Several thousand people from Bosnia and Herzegovina and abroad are expected to participate in the 17th annual ‘Peace March’ this year, ahead of the 26th commemoration of the 1995 genocide in the eastern town of Srebrenica.
The head of the subcommittee for the Peace March 2021, Zulfo Salihovic, said preparations for the march are ongoing according to plan.
“So far, we have a significant number of registered organized groups that participated in the Peace March in previous years,” he said, but would not specify numbers as the application process has only just started.
“We expect thousands of participants. So far, we have the announcement of a group from Turkey, from Bursa. The Deputy Mayor and 20 participants have announced their arrival. We also have applications from the United States of America, Germany and Italy,” he said.
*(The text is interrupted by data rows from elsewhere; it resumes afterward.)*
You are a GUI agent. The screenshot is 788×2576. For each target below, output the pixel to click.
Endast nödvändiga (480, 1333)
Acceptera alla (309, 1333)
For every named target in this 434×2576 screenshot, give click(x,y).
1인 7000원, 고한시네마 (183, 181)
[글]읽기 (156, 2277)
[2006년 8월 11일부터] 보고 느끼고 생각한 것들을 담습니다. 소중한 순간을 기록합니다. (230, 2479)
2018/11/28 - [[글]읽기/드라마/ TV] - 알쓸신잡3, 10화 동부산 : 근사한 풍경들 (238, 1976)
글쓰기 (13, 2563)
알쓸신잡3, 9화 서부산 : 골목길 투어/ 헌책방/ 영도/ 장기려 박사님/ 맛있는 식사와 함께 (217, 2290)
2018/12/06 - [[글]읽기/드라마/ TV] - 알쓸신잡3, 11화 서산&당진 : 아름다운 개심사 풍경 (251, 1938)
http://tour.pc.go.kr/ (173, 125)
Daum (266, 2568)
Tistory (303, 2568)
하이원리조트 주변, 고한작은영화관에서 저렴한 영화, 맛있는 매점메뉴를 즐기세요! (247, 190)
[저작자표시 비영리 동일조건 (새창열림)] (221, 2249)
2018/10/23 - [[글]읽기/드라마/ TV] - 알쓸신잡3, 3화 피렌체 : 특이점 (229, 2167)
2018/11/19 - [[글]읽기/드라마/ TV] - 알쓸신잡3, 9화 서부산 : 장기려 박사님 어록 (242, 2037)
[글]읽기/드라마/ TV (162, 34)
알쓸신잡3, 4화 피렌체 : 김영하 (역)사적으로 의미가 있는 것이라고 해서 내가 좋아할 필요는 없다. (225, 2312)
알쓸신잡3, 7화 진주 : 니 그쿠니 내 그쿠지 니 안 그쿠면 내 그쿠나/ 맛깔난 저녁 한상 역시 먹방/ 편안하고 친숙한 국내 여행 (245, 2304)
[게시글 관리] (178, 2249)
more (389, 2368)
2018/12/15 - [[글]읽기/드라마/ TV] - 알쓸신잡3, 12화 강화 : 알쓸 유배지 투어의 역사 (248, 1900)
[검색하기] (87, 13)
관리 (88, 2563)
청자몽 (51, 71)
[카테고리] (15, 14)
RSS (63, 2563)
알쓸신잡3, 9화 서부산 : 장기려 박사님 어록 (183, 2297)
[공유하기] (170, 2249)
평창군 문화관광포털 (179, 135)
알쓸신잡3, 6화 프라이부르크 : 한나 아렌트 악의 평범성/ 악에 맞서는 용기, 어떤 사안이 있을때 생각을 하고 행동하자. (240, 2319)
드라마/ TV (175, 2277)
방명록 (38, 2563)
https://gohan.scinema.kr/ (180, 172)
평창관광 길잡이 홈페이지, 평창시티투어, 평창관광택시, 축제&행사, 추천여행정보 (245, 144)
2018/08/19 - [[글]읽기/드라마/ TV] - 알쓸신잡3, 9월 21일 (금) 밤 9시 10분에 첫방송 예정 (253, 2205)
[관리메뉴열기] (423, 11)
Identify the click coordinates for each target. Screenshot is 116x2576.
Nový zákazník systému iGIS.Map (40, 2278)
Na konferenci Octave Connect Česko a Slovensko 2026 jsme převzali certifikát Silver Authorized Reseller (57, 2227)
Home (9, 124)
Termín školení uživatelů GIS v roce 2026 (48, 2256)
The organisers will have people on the scene checking whether the participants are respecting epidemiological measures, he said, adding that participants will have their body temperature checked as well.
Participants of the Peace March will walk the original path that thousands of people from Srebrenica took back in 1995, fleeing the conflict-affected areas and trying to reach free territories.
In April 1993, the UN had declared the besieged enclave of the eastern Bosnian town a safe area under UN protection.
However, in July 1995, the Dutch battalion soldiers failed to prevent the town's capture by the Bosnian Serb forces and the massacre that followed.
More than 8,000 Bosniak men and boys were killed in the UN-protected Srebrenica enclave in the days following July 11, 1995.